## What is asked:
Turn the lines below into a Markdown table with two columns, Row and Line, where each row holds a number and one line. Leave out the blank lines.
▼
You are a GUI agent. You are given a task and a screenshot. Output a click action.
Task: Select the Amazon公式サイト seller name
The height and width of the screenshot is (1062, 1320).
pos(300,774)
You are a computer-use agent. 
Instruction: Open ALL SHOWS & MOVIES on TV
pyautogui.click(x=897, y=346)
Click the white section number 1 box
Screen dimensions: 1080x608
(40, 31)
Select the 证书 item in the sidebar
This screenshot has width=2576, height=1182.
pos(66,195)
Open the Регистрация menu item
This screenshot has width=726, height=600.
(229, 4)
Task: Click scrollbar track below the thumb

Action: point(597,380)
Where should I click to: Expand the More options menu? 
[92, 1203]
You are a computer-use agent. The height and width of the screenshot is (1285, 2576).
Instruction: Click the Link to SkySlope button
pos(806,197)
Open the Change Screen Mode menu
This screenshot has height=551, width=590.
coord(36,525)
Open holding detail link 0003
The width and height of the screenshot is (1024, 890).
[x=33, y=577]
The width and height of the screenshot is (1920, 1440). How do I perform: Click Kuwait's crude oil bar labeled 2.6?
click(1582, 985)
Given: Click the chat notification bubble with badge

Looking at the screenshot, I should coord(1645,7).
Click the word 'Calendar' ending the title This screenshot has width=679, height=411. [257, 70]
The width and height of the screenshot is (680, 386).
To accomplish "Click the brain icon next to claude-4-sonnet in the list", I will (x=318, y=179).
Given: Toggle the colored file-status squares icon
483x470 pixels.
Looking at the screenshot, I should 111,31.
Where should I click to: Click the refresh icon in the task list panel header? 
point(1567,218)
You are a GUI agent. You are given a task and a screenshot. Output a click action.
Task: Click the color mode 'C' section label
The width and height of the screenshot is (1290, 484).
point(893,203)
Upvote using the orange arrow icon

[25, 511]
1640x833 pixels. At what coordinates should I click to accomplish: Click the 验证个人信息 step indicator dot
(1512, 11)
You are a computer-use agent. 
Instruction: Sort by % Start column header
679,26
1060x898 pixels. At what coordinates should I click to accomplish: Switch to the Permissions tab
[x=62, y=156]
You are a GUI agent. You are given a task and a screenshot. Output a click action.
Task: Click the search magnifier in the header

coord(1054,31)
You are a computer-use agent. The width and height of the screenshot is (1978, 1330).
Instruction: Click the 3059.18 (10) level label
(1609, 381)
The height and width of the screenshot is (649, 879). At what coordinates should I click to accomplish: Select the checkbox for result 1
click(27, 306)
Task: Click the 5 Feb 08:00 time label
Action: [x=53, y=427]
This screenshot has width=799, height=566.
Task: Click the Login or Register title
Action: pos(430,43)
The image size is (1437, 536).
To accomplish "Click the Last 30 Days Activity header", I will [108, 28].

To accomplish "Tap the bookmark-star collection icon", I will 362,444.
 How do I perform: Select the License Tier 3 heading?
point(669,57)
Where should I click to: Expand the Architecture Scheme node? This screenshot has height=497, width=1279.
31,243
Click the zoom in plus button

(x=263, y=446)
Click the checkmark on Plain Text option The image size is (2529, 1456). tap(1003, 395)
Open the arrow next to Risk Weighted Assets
▲
## Solution for this exercise:
| Row | Line |
|---|---|
| 1 | You are a GUI agent. You are given a task and a screenshot. Output a click action. |
| 2 | Task: Select the Amazon公式サイト seller name |
| 3 | The height and width of the screenshot is (1062, 1320). |
| 4 | pos(300,774) |
| 5 | You are a computer-use agent.  |
| 6 | Instruction: Open ALL SHOWS & MOVIES on TV |
| 7 | pyautogui.click(x=897, y=346) |
| 8 | Click the white section number 1 box |
| 9 | Screen dimensions: 1080x608 |
| 10 | (40, 31) |
| 11 | Select the 证书 item in the sidebar |
| 12 | This screenshot has width=2576, height=1182. |
| 13 | pos(66,195) |
| 14 | Open the Регистрация menu item |
| 15 | This screenshot has width=726, height=600. |
| 16 | (229, 4) |
| 17 | Task: Click scrollbar track below the thumb |
| 18 | Action: point(597,380) |
| 19 | Where should I click to: Expand the More options menu?  |
| 20 | [92, 1203] |
| 21 | You are a computer-use agent. The height and width of the screenshot is (1285, 2576). |
| 22 | Instruction: Click the Link to SkySlope button |
| 23 | pos(806,197) |
| 24 | Open the Change Screen Mode menu |
| 25 | This screenshot has height=551, width=590. |
| 26 | coord(36,525) |
| 27 | Open holding detail link 0003 |
| 28 | The width and height of the screenshot is (1024, 890). |
| 29 | [x=33, y=577] |
| 30 | The width and height of the screenshot is (1920, 1440). How do I perform: Click Kuwait's crude oil bar labeled 2.6? |
| 31 | click(1582, 985) |
| 32 | Given: Click the chat notification bubble with badge |
| 33 | Looking at the screenshot, I should coord(1645,7). |
| 34 | Click the word 'Calendar' ending the title This screenshot has width=679, height=411. [257, 70] |
| 35 | The width and height of the screenshot is (680, 386). |
| 36 | To accomplish "Click the brain icon next to claude-4-sonnet in the list", I will (x=318, y=179). |
| 37 | Given: Toggle the colored file-status squares icon |
| 38 | 483x470 pixels. |
| 39 | Looking at the screenshot, I should 111,31. |
| 40 | Where should I click to: Click the refresh icon in the task list panel header?  |
| 41 | point(1567,218) |
| 42 | You are a GUI agent. You are given a task and a screenshot. Output a click action. |
| 43 | Task: Click the color mode 'C' section label |
| 44 | The width and height of the screenshot is (1290, 484). |
| 45 | point(893,203) |
| 46 | Upvote using the orange arrow icon |
| 47 | [25, 511] |
| 48 | 1640x833 pixels. At what coordinates should I click to accomplish: Click the 验证个人信息 step indicator dot |
| 49 | (1512, 11) |
| 50 | You are a computer-use agent.  |
| 51 | Instruction: Sort by % Start column header |
| 52 | 679,26 |
| 53 | 1060x898 pixels. At what coordinates should I click to accomplish: Switch to the Permissions tab |
| 54 | [x=62, y=156] |
| 55 | You are a GUI agent. You are given a task and a screenshot. Output a click action. |
| 56 | Task: Click the search magnifier in the header |
| 57 | coord(1054,31) |
| 58 | You are a computer-use agent. The width and height of the screenshot is (1978, 1330). |
| 59 | Instruction: Click the 3059.18 (10) level label |
| 60 | (1609, 381) |
| 61 | The height and width of the screenshot is (649, 879). At what coordinates should I click to accomplish: Select the checkbox for result 1 |
| 62 | click(27, 306) |
| 63 | Task: Click the 5 Feb 08:00 time label |
| 64 | Action: [x=53, y=427] |
| 65 | This screenshot has width=799, height=566. |
| 66 | Task: Click the Login or Register title |
| 67 | Action: pos(430,43) |
| 68 | The image size is (1437, 536). |
| 69 | To accomplish "Click the Last 30 Days Activity header", I will [108, 28]. |
| 70 | To accomplish "Tap the bookmark-star collection icon", I will 362,444. |
| 71 |  How do I perform: Select the License Tier 3 heading? |
| 72 | point(669,57) |
| 73 | Where should I click to: Expand the Architecture Scheme node? This screenshot has height=497, width=1279. |
| 74 | 31,243 |
| 75 | Click the zoom in plus button |
| 76 | (x=263, y=446) |
| 77 | Click the checkmark on Plain Text option The image size is (2529, 1456). tap(1003, 395) |
| 78 | Open the arrow next to Risk Weighted Assets |